Ethical product lines can disappear as easily as they arrive. For instance, the fair trade model is under threat because of questions about its purpose and effectiveness. There is a great danger here of throwing the baby out with the bathwater.
Beyond ethical lines
Another implication of the free-labor sugar story is that our focus should not just be on ethical products. To challenge the modern-day equivalents of slave sugar, we should be seeking to ensure that all products and services that we consumer are made, sourced, transported and sold under ethical conditions. This won’t be true of the vast majority of the gifts that we place under the Christmas tree this year. Many of them will have involved the exploitation of labor, unsafe and insecure working conditions, and more extreme forms of modern slavery and human trafficking.
This is not simply a question of recognizing the power of businesses to create more ethical products. Firms are under pressure to generate profits for shareholders. Many will be downsizing or eliminating teams working on areas like ethical supply and corporate social responsibility—often without consumers knowing anything about it.
Government regulation can also have an effect, which underlines the need for political pressure to enforce positive change. New regulations are just as likely to make things worse as better, just like the 1830s tariffs removed slave sugar from shelves for a few years before later policy changes allowed it back again.
In 2015, for instance, the UK government introduced the Modern Slavery Act, which required supply chains to be more transparent. This did raise the profile of modern slavery, and brought it to the attention of company boards. But the new rules were framed in such a way that they effectively passed the responsibility for supply-chain monitoring from the government to companies.
The recent UK election would have been a good opportunity to bring this out in the open, but the three largest political parties barely mentioned modern slavery in their election manifestos. None of them said anything about ethical consumption either.

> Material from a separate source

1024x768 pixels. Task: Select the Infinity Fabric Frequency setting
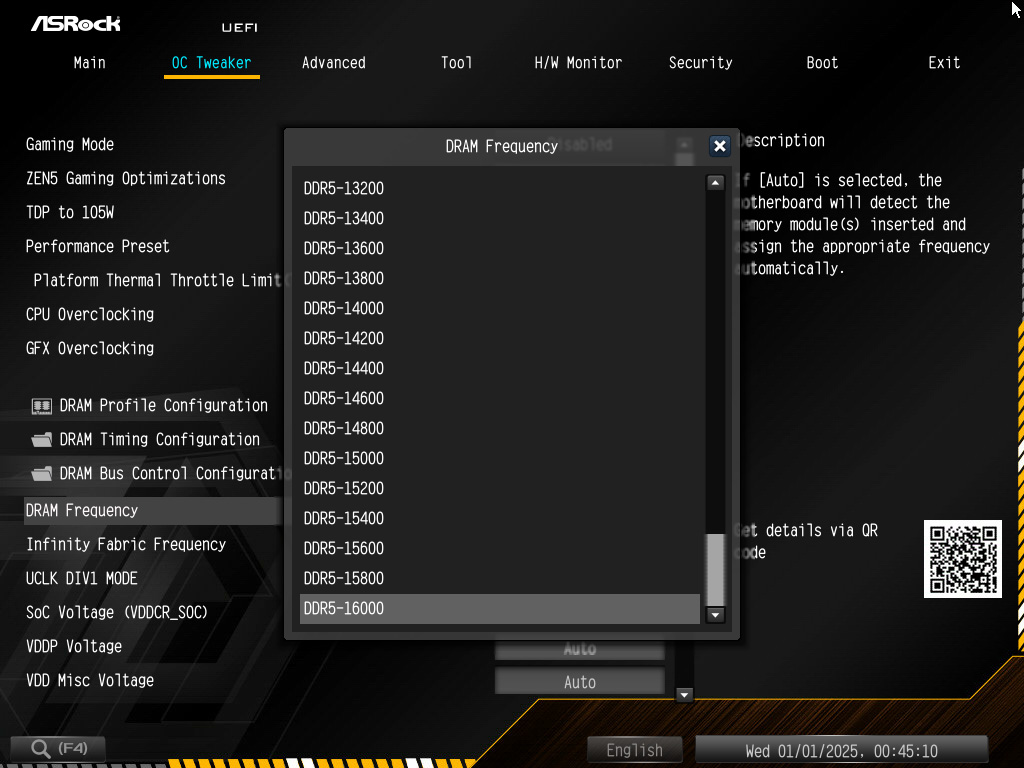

In short, consumers need to make businesses and politicians care more about these issues. They can try to enact change by supporting ethical brands, or by putting pressure on businesses if they are shareholders or investors. They also need to question highly exploitative business practices that are taken as the norm. As Nazma Akter, a Bangladeshi union leader, recently expressed to me: “If you see buy one get one free, someone is paying. It’s not you in the UK, it is the Bangladeshi workers living in slums.”
As we saw from the case of free-labor sugar, people should never take ethical products for granted. Advancing ethical consumption is a constant battle. We need to keep fighting, one Christmas present at a time.